In summary, technical adaptability comes from architectural foresight: using modular, interface-driven design; staying agnostic to specific ML frameworks/hardware; and building in evaluation mechanisms. By following these principles, one can evolve an LLM system in step with the fast-moving AI landscape. New model releases, better algorithms, or changes in user requirements can be integrated as part of the normal maintenance cycle, rather than forcing a ground-up rebuild. The literature and industry examples consistently point to this decoupling and modularity as the way to “future-proof” LLM deployments (The Next Frontier of LLM Applications: Open Ecosystems and Hardware Synergy). As Hou et al. (2025) put it, the goal is to foster open, interoperable LLM ecosystems rather than closed, rigid solutions . An adaptable system not only extends its lifetime and ROI but also can capture opportunities by quickly leveraging the latest AI advancements as they emerge.
Conclusion
Designing an LLM-based system for adaptability and maintainability requires marrying solid software engineering practices with awareness of ML-specific challenges. Modular components with standard interfaces are the backbone of a maintainable architecture, enabling pieces to be improved or replaced independently. A flexible pipeline that can accommodate new models, whether from academic breakthroughs or industry releases, ensures the system stays relevant as the state-of-the-art evolves. At the same time, practical concerns of scalability and cost must be built into the design – through distributed computing strategies, optimized inference servers, autoscaling infrastructure, and efficient use of resources like quantization and smaller specialized models.

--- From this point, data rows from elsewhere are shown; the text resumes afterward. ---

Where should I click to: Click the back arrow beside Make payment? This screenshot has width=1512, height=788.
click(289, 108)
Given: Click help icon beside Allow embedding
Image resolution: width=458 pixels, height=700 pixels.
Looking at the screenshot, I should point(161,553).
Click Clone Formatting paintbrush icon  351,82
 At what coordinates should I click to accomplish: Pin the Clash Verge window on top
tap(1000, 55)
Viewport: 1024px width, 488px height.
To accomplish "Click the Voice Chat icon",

The 2024–2025 research and industry developments highlight that these systems can be both high-performing and nimble: we see examples of decoupled multi-layer architectures , unified platforms hosting many models (Amazon Bedrock offers access to multiple generative AI models - Amazon Science), and frameworks that drastically cut inference costs (Welcome to LLMflation - LLM inference cost is going down fast ⬇️ | Andreessen Horowitz). By synthesizing these lessons, architects of LLM solutions can create systems that not only meet today’s needs but gracefully adapt to tomorrow’s innovations. In a field as fast-moving as generative AI, such foresight in design is indispensable for any enterprise looking to harness LLMs at scale in a sustainable way.